* Task requirements:
• 1. In the piece on artists performing online during lockdown, rewrite the part that opens with the words containing "For example, Snow" and closes with "and creative way.", swapping "fans" for "listeners".
• 2. Answer these questions from the piece on artists performing online during lockdown:
(a) Unable to perform in open public spaces, what have artists been turning to?
(b) With how many fans is Gary Lightbody co-writing each song?
(c) What is John Taylor using Instagram to deliver to his fans?

====== Text under study ======

There can be little doubt that what we experience as passing moments of fun and enjoyment subsequently take on a life of their own on a more enduring basis in our memories – such as magical moments on holiday with the kids, the thrill of seeing a stellar concert, or the laughter and camaraderie of friends at our favourite pub. They turn into the experiences we treasure and enrich our lives.
Thanks to amazing technological innovations, despite the global health crisis, we don’t have to put all of these precious social experiences on ice. Yes, holidays may have to be cancelled or postponed for the time being, but there are other events we can still enjoy, even if it’s from our favourite living-room armchair rather than around a table at the local or at the O2 Arena.
Unable to perform in open public spaces, artists of all varieties have been turning to video streaming technologies and social media platforms to reach their followers and bring us live content in our own homes.
For example, Snow Patrol singer Gary Lightbody has been busy writing new songs over the last couple of months. Writing a new song in its entirety has become a new ritual for Saturday evenings. What makes this exercise completely exceptional is that he’s not alone – he’s co-writing each song with 5,000 fans on Instagram in what he calls the ‘Saturday Songwrite’.
Lightbody throws the creativity open, asking fans to suggest chords and contribute melodies, whereupon he performs them and puts them to the vote and follows up with a request for lyrics. Once they’re chosen, he’s back within the hour with a finished track.
Like a range of other musical artists, he’s been making up for not being able to perform in public by putting on online gigs for his fans from home during the lockdown. With the live weekly Songwrite event, he’s engaging with them in a particularly lively and creative way.
Other examples of tech-enabled artistic creativity are abounding in the midst of an epidemic of home confinement. Duran Duran star John Taylor, for example, is using Instagram to deliver bass masterclasses to his fans, while professional dancing sensation Oti Mabuse has been delivering high-energy dance lessons using the same social media platform.

====== Information supplied ======

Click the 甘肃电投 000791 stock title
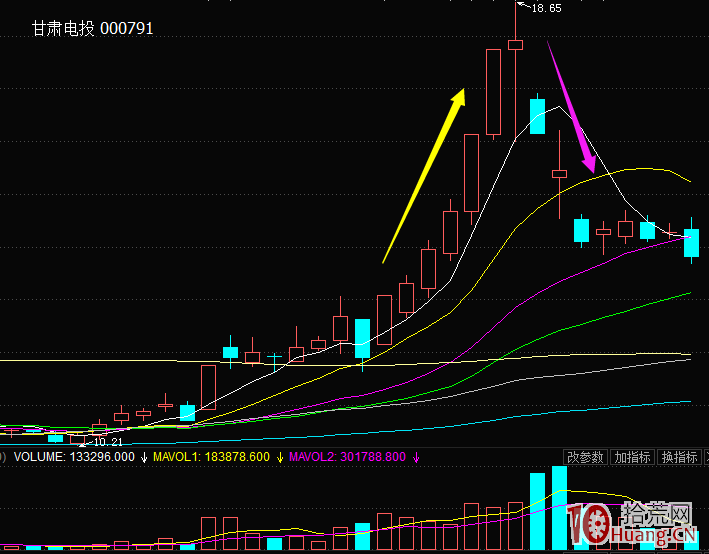 (92, 29)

======

* Numbered responses:
• 1.
For example, Snow Patrol singer Gary Lightbody has been busy writing new songs over the last couple of months. Writing a new song in its entirety has become a new ritual for Saturday evenings. What makes this exercise completely exceptional is that he’s not alone – he’s co-writing each song with 5,000 listeners on Instagram in what he calls the ‘Saturday Songwrite’.
Lightbody throws the creativity open, asking listeners to suggest chords and contribute melodies, whereupon he performs them and puts them to the vote and follows up with a request for lyrics. Once they’re chosen, he’s back within the hour with a finished track.
Like a range of other musical artists, he’s been making up for not being able to perform in public by putting on online gigs for his listeners from home during the lockdown. With the live weekly Songwrite event, he’s engaging with them in a particularly lively and creative way.

• 2.
(a) Video streaming technologies and social media platforms
(b) 5,000 fans on Instagram
(c) Bass masterclasses